● **Data section**:
[Start of Attachment]

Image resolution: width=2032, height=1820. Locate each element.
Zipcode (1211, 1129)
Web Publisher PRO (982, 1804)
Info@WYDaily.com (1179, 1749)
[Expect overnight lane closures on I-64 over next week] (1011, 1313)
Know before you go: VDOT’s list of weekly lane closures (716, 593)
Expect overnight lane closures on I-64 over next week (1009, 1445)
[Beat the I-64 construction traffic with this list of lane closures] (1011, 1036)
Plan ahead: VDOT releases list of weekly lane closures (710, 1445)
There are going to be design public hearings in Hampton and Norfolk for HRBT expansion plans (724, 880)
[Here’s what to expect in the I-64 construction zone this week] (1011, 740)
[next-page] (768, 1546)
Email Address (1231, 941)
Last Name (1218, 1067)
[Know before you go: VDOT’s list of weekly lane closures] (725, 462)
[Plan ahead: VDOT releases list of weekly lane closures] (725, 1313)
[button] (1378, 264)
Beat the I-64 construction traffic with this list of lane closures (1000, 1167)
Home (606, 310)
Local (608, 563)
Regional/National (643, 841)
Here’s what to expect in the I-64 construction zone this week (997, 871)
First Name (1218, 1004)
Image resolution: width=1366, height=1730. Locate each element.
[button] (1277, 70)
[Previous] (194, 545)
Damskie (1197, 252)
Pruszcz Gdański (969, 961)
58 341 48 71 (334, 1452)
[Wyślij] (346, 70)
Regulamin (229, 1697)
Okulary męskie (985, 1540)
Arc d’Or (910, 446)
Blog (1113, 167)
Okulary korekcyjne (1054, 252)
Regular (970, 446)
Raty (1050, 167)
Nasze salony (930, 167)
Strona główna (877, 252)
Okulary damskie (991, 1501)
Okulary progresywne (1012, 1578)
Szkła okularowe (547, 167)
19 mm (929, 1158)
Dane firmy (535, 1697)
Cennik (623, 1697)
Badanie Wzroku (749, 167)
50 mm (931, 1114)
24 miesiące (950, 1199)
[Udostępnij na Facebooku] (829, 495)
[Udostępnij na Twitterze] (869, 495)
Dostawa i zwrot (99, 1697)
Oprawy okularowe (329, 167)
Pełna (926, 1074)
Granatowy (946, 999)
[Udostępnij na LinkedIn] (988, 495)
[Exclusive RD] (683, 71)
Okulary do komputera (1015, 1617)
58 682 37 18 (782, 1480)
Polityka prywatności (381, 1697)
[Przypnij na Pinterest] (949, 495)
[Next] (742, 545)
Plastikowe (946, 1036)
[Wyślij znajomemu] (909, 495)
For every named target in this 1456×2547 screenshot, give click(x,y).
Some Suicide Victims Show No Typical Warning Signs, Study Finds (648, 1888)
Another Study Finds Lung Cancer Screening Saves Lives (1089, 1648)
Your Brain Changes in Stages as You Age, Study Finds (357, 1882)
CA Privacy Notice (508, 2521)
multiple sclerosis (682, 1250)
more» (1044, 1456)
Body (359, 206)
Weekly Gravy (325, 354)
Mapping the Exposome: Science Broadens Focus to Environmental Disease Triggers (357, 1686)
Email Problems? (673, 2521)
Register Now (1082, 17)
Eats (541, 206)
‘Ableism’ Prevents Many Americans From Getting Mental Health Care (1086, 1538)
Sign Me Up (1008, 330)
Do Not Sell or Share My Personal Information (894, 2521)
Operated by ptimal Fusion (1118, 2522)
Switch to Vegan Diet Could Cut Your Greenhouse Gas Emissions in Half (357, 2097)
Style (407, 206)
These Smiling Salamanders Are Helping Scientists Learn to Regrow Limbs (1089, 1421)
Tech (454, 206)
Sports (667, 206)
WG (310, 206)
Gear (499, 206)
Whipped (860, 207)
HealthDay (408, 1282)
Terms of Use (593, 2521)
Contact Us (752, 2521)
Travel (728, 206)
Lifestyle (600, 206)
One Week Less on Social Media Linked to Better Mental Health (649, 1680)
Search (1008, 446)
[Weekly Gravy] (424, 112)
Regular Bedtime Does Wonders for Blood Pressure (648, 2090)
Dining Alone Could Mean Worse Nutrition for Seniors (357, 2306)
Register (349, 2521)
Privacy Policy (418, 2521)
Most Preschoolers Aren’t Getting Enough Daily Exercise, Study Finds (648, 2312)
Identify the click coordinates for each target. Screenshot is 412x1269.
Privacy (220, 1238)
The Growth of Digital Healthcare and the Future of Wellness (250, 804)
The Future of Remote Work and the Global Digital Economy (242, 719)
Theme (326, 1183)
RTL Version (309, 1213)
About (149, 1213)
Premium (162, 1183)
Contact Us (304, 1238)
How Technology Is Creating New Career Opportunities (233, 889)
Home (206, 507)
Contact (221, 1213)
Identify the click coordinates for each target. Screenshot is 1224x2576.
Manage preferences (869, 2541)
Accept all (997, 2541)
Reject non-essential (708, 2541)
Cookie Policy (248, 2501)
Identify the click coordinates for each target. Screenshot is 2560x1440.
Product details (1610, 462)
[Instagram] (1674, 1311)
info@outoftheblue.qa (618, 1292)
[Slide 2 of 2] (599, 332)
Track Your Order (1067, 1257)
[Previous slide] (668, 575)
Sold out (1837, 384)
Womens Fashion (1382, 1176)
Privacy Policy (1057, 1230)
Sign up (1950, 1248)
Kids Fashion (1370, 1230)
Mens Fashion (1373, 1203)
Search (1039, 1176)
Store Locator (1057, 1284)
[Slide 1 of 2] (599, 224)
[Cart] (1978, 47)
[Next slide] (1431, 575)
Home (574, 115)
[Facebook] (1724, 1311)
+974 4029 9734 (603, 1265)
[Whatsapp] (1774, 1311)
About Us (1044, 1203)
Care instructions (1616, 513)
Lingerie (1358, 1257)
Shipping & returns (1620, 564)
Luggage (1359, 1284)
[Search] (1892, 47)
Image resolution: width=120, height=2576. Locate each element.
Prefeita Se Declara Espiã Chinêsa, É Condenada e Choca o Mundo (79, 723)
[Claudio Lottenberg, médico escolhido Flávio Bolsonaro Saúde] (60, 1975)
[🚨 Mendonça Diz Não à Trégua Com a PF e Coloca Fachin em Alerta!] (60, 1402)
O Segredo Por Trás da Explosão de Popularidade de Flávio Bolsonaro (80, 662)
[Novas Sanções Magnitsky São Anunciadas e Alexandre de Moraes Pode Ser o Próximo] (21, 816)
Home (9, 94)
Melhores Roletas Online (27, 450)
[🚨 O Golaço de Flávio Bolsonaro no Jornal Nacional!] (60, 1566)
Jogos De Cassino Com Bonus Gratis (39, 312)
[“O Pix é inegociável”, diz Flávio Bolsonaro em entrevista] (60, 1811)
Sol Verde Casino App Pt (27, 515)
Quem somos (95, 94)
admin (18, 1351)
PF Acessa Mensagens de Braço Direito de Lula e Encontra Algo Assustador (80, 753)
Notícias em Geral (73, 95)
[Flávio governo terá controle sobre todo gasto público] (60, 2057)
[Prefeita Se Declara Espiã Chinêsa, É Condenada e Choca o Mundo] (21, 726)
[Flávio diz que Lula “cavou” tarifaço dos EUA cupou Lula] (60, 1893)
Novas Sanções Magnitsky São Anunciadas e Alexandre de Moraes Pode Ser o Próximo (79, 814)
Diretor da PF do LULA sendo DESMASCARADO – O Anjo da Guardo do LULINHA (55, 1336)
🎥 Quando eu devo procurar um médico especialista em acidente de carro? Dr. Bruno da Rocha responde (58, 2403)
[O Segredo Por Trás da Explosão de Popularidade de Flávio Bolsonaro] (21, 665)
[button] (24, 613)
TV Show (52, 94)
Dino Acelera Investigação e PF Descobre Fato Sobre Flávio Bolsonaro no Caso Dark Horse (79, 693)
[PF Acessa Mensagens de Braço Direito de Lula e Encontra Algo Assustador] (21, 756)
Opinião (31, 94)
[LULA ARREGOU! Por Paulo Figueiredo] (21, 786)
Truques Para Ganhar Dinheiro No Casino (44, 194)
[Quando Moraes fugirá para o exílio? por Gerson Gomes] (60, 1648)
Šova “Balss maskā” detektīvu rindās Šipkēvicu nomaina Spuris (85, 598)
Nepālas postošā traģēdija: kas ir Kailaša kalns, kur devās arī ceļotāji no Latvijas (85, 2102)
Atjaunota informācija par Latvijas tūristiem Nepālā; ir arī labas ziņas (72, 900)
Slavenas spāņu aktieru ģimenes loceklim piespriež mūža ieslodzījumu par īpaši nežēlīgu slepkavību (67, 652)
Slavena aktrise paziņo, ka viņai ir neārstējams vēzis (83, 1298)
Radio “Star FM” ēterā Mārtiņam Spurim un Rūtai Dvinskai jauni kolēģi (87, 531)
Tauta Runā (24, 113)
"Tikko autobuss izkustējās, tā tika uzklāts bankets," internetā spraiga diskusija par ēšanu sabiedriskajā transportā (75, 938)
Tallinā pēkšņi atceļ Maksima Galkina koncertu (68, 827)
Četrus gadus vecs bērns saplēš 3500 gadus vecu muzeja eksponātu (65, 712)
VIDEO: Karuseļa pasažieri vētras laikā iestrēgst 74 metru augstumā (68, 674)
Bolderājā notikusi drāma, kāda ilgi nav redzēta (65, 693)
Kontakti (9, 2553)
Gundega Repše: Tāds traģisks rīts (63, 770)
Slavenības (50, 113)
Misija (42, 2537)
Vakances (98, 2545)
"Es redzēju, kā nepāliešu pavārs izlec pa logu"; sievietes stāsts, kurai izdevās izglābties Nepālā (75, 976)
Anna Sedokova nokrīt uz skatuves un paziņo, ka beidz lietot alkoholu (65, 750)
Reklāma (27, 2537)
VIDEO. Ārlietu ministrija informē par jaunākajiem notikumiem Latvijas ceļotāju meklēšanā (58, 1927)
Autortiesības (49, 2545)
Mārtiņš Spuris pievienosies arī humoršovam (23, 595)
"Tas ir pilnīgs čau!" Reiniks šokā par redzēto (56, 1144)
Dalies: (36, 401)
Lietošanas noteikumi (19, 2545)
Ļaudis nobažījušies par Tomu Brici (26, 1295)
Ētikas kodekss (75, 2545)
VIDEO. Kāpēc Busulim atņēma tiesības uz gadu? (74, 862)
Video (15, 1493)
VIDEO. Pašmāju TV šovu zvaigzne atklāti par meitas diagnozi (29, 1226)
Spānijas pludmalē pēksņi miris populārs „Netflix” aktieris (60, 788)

[End of Attachment]

● **Assignment**: Some lines in the data above hold the string "Identify". Find and copy each of them.

● **Task output**:
Identify the click coordinates for each target. Screenshot is 412x1269.
Identify the click coordinates for each target. Screenshot is 1224x2576.
Identify the click coordinates for each target. Screenshot is 2560x1440.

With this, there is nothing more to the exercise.